All 22 tRNA genes that were usually found in the mitogenomes of insects, resided in that of R. callantha. The length of tRNA genes ranged from 62 bp (trnS1) to 71 bp (trnK and trnV), and A + T content ranged from 73.1% (trnL2) to 92.4% (trnE). The length of two rRNA genes were 1293 bp (rrnL) and 770 bp (rrnS), and the A + T content were 83.7% (rrnL) and 85.3% (rrnS), respectively. The A + T-rich region of R. callantha was 340 bp and located between the rrnS and trnM. The A + T content of this region was 93.2%.

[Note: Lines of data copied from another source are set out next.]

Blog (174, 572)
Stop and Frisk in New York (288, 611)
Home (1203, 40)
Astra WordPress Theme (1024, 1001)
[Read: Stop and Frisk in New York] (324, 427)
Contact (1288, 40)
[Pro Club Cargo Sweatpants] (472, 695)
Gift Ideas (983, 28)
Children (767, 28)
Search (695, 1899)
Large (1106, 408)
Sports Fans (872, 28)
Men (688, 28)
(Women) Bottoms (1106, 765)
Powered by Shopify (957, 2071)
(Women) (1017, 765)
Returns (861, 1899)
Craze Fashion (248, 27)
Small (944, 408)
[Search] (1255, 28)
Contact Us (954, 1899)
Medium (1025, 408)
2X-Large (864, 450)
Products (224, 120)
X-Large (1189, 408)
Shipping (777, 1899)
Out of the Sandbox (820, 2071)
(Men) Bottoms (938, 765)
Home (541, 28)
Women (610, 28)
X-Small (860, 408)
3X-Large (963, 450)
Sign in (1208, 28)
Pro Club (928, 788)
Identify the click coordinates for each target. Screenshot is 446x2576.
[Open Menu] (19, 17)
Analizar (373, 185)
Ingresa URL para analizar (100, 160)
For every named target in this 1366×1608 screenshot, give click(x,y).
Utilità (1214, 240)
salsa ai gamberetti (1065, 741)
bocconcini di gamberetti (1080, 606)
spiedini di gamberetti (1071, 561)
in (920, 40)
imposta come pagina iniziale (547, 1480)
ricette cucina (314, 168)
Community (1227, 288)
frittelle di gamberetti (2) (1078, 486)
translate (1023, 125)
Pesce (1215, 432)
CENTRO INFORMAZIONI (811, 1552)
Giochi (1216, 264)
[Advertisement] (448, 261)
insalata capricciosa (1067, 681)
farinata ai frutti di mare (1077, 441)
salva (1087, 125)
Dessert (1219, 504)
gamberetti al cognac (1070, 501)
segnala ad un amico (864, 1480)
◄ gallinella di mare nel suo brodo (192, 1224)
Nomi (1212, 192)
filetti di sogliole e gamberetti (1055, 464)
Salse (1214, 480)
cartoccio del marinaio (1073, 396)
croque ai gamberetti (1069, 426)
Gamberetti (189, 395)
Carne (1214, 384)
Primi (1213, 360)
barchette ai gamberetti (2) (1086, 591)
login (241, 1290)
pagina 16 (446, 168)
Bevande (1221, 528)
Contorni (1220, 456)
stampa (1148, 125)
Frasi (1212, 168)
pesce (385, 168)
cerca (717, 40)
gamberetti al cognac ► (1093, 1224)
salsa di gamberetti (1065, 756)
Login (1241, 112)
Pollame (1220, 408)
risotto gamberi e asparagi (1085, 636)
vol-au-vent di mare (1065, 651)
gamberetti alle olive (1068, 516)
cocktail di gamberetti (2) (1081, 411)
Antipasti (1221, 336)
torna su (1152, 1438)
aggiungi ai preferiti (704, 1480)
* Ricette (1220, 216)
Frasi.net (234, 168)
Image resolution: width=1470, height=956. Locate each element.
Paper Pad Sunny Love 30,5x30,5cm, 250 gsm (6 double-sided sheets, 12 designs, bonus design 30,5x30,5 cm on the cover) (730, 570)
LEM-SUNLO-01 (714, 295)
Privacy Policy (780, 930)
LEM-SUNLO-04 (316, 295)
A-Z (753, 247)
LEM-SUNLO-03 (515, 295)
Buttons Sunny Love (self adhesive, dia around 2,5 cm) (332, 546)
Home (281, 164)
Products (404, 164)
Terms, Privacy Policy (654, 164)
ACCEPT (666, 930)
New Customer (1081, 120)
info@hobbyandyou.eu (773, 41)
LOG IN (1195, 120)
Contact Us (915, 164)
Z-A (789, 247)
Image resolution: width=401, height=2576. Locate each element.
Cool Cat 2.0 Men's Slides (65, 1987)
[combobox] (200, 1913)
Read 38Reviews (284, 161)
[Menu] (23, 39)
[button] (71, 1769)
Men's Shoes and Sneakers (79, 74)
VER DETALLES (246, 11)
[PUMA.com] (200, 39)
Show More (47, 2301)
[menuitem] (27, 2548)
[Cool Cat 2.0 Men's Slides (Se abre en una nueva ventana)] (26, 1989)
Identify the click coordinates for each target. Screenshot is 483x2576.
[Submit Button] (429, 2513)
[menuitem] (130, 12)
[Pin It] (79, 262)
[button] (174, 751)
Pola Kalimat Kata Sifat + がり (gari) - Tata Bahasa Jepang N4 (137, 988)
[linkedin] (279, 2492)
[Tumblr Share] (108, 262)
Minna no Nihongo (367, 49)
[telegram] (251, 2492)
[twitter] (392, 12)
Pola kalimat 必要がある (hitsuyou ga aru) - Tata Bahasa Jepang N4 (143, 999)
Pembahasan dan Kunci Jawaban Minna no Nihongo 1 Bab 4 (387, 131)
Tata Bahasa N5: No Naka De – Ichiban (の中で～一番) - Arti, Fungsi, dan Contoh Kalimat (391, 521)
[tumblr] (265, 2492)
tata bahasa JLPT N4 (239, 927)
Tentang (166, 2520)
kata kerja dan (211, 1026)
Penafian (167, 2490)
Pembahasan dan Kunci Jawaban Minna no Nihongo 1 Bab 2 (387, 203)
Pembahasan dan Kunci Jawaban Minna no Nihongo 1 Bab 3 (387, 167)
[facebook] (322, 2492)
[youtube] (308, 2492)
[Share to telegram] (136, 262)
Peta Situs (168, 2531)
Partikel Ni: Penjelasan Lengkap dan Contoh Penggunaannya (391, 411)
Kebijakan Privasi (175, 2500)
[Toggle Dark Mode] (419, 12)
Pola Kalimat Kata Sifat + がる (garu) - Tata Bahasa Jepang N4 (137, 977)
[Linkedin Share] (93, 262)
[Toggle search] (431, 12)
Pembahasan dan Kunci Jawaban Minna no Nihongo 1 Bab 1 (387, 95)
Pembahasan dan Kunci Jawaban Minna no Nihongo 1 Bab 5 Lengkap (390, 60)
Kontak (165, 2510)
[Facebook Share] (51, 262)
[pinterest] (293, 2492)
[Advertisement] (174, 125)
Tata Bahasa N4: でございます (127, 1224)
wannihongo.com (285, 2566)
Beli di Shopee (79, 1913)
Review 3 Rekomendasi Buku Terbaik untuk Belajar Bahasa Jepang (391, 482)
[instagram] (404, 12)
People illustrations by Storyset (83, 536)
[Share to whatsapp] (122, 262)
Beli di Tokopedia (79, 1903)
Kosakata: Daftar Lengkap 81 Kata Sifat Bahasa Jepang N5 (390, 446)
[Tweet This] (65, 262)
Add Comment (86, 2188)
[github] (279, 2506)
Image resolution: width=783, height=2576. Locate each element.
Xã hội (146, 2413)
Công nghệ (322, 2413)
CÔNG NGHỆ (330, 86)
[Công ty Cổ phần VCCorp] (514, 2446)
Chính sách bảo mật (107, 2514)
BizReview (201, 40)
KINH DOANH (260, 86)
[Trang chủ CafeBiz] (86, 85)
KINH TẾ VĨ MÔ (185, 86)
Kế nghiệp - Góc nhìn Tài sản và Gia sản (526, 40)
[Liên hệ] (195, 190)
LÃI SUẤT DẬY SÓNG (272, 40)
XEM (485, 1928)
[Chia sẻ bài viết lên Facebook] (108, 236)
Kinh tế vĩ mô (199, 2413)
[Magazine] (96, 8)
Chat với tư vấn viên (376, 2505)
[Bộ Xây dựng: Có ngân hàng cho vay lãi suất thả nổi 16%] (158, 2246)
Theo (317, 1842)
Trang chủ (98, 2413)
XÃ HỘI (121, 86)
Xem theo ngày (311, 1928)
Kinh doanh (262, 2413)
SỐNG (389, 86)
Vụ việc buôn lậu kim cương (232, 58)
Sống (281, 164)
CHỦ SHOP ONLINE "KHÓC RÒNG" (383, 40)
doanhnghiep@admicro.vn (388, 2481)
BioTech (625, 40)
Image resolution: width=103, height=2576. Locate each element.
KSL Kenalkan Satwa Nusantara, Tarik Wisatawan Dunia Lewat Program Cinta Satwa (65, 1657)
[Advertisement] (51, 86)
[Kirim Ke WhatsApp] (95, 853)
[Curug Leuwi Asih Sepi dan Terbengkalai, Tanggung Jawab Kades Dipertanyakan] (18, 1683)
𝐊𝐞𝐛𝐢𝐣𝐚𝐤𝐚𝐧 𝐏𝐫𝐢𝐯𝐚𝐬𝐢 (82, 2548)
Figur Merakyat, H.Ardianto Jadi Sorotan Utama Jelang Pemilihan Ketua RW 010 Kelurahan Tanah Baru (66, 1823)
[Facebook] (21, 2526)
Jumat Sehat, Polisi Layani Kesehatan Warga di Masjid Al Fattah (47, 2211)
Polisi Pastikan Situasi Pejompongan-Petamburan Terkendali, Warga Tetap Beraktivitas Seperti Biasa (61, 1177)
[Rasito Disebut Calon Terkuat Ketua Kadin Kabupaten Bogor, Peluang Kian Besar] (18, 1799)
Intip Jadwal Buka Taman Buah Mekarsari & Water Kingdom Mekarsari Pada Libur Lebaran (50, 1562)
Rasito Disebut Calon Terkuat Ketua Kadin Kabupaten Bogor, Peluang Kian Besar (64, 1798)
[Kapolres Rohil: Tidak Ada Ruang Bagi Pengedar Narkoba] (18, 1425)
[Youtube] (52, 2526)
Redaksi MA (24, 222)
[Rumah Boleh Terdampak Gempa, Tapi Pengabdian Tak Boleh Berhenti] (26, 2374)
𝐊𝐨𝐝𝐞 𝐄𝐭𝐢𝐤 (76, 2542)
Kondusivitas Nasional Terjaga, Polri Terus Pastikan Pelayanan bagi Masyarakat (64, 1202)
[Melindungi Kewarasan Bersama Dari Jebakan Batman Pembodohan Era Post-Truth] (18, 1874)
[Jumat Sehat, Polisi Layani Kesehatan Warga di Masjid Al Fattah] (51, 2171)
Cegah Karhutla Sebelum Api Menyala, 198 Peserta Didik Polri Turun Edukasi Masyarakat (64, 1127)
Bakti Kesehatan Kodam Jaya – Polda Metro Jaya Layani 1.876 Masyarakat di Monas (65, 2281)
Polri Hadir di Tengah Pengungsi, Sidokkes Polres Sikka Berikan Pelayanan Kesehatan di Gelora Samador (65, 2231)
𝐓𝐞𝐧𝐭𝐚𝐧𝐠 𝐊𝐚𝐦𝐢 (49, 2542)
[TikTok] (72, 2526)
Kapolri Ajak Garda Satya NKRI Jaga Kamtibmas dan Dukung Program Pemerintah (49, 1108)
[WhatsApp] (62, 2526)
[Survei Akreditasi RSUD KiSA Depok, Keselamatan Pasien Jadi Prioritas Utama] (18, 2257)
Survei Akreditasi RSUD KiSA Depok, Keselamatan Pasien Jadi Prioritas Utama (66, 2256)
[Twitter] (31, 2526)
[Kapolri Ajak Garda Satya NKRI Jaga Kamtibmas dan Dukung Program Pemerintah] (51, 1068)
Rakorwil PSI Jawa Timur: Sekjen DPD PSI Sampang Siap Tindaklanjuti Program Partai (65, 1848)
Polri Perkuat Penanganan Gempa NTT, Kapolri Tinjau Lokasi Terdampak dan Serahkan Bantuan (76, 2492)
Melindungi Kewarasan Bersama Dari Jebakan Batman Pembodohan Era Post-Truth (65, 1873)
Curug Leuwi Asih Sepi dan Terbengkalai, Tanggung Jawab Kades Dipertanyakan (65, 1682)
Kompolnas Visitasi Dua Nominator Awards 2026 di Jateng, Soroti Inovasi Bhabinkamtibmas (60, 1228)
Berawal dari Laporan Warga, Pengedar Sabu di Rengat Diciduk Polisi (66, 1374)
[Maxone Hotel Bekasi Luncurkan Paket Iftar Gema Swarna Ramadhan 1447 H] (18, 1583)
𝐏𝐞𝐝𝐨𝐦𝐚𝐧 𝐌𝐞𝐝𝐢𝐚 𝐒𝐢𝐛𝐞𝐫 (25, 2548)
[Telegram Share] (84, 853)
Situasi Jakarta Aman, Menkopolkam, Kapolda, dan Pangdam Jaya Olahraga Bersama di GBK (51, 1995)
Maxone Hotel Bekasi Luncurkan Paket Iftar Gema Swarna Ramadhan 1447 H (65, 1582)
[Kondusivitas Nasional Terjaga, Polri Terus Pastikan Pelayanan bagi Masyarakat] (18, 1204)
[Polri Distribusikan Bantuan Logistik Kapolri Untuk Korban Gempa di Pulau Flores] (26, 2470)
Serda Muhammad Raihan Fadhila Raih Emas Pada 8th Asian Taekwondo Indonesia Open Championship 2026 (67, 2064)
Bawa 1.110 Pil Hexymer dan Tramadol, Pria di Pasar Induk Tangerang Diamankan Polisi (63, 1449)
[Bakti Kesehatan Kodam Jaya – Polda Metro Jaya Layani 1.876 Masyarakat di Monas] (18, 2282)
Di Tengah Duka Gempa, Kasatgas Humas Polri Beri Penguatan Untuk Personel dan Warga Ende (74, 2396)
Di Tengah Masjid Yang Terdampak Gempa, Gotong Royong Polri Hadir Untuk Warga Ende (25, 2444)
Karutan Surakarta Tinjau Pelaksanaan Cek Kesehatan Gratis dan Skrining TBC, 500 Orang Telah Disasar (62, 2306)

To validate the phylogenetic position of R. callantha, we selected the mitochondrial DNA sequences of 36 Lepidoptera species (34 Sphingidae as ingroup and two as outgroup). Biston panterinaria (Bremer et Grey, 1853) (GenBank accession number KU325533) and Phthonandria atrilineata (Butler, 1881) (GenBank accession number EU569764) from Geometridae which were confirmed as the most closely related to the superfamily Bombycoidea, were selected as outgroup (Yang et al. 2009). Every nucleotide sequences of PCGs were aligned by MAFFT (Katoh et al. 2005). Then the aligned sequences were concatenated into a dataset. The alignment of Sphingidae was deposited in the Science Data Bank, DOI 10.57760/sciencedb.01748. We analyzed the concatenated dataset of PCGs using the maximum-likelihood (ML) on the W-IQ-Tree web server method to reconstruct the phylogenetic relationship of R. callantha with other species of Sphingidae under the best-fit model: GTR + F + I + G4 chosen according to BIC selected by W-IQ-Tree web server (Trifinopoulos et al. 2016). The results recovered the monophyly of subfamilies of Sphingidae with high supporting values (Figure 1). Langinae was the first subfamily diverged in Sphingidae, which was in accordance with the results of Wang et al. (2021). R. callantha was the member of subfamily Smerinthinae, and closely related to the genus Marumba which was agreed with the morphological features (Kitching 2022).

Figure 1.

Maximum likelihood tree of Sphingidae based on the nucleotide sequences of 13 protein-coding genes dataset. The ultrafast bootstrap approximation (UFBoot) value was shown on the nodes (values below 75 were not shown).

Authors contribution

Yin-Feng Meng, Guo-Tao Lv, Xu Wang, Yi-Xin Huang and Yong-Ling Wu were involved in the conception and design, analysis and interpretation of the data; Xu Wang and Yi-Xin Huang collected insect; Yin-Feng Meng and Yong-Ling Wu drafted the paper and revised it critically for intellectual content. Yong-Ling Wu gave final approval of the version to be published. All authors agree to be accountable for all aspects of the work.